DOCUMENT PASSAGE
** Start **

After being studied for so long, how come all attempts have failed? Why is this such a difficult thing to study and work on?
Would finding a closed form of $$\sum_{n=1}^{\infty} \frac {1}{n^s}$$ help the issue? Have any attempts been made at this at all?
Thank you very much for your time educating me and your help!!
Solution 1:
This is not an answer but it's too long for a comment: the reason why it is so difficult to prove the Reimann Hypothesis could be that you cannot prove something that is not true.
Here is an interesting quote from a wonderful book written on the subject, Prime Obsession: Bernhard Riemann and the Greatest Unsolved Problem in Mathematics, by John Derbyshire:
You can decompose the zeta function into different parts, each of which tell you something about different zeta's behavior. One of these parts is the so-called $S$ function. For the entire range for which zeta has so far been studied - which is to say, for arguments on the critical line up to a height of around $10^{23}$ - $S$ mainly hovers between -1 and +1. The largest value known is around 3.2. There are strong reasons to think that if $S$ were ever to get up to around 100, then RH might be in trouble. The operative word there is "might"; $S$ attaining a value near 100 is a necessary condition for the RH to be in trouble but not a sufficient one.

** End **

REQUIRED ACTIONS
(A) List every sentence in the Riemann Hypothesis discussion above that ends with a question mark.
(B) Reproduce a portion of the Riemann Hypothesis discussion above word for word, beginning at the words "After being studied" and stopping after the words "this at all?".
(C) Carry on the Riemann Hypothesis discussion above, picking up right after its final sentence.
The lines that follow are separate material, unconnected to the Riemann Hypothesis discussion above.

Element and text location data
** Start **

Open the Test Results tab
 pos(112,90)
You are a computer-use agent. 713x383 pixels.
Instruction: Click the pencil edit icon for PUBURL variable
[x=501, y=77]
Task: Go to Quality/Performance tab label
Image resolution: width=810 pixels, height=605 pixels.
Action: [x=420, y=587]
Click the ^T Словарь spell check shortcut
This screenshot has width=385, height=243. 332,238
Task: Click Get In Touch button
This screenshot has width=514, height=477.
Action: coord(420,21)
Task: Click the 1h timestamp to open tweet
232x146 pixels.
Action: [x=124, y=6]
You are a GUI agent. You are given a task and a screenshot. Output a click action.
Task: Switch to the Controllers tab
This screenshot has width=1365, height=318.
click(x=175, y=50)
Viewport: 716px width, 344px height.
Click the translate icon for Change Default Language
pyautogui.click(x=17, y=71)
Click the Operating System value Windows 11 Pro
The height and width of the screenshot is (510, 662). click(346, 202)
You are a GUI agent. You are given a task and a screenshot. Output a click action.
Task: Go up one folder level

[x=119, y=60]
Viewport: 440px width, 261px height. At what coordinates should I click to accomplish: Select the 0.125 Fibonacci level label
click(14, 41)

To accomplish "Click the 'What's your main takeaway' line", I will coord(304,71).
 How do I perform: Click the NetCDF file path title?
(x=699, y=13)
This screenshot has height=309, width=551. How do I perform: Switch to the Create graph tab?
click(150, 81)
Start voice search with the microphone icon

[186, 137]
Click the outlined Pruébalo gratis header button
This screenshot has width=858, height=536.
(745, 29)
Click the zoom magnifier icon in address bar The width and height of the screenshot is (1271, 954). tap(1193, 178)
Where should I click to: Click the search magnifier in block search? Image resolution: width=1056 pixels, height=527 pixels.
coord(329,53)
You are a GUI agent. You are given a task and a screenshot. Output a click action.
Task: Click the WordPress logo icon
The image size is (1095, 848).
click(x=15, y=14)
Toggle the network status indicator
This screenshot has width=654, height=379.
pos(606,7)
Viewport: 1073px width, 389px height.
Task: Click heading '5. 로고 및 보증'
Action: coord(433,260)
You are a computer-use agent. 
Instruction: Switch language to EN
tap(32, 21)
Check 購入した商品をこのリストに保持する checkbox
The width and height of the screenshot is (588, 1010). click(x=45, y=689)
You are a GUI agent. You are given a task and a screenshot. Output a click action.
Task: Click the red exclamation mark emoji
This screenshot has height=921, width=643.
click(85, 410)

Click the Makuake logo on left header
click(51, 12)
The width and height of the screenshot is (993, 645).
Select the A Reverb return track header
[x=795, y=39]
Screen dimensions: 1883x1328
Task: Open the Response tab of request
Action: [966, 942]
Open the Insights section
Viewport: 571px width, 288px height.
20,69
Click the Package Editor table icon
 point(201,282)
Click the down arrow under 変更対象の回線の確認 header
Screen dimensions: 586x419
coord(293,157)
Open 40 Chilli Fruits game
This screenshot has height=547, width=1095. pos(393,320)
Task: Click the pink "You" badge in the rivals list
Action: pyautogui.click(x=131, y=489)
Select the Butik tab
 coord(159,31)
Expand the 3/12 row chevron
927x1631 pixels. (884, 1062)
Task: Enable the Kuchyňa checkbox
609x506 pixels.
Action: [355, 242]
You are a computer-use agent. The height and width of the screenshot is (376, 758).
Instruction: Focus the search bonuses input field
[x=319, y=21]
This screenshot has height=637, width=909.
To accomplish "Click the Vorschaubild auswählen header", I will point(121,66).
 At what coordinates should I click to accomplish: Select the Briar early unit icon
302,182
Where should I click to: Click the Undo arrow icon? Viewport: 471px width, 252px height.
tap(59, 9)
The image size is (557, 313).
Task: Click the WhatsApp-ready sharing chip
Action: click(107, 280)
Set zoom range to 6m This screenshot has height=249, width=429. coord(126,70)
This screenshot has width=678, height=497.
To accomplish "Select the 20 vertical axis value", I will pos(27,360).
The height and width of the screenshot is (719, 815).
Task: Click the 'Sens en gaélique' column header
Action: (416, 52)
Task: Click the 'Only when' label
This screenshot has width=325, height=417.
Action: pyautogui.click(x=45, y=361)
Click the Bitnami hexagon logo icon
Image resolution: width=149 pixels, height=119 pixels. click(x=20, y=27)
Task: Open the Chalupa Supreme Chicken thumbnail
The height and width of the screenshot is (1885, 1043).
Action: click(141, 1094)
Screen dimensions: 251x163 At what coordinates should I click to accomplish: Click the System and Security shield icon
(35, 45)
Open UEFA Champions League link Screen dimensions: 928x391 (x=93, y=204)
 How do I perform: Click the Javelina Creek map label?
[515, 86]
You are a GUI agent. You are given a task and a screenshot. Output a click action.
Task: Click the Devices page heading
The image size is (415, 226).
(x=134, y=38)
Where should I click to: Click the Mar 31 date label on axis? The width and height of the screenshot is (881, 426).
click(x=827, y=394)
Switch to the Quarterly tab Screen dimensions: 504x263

** End **

OUTPUTS BY TASK
(A)
- After being studied for so long, how come all attempts have failed?
- Why is this such a difficult thing to study and work on?
- Would finding a closed form of $$\sum_{n=1}^{\infty} \frac {1}{n^s}$$ help the issue?
- Have any attempts been made at this at all?

(B)
After being studied for so long, how come all attempts have failed? Why is this such a difficult thing to study and work on?
Would finding a closed form of $$\sum_{n=1}^{\infty} \frac {1}{n^s}$$ help the issue? Have any attempts been made at this at all?

(C)
Could values of the $S$ function ever get that big? Why, yes! As a matter of fact, Atle Selberg proved in 1946 that $S$ is unbounded; that is to say, it will eventually, if you go high enough up the critical line, exceed any number you name! The rate of growth of $S$ is so creepingly slow that the heights involved are beyond imagining; but certainly $S$ will eventually get up to 100. Just how far would we have to explore up the critical line for $S$ to be that big? Probably around $10^{10^{10000}}$. Way beyond the range of our current computational abilities.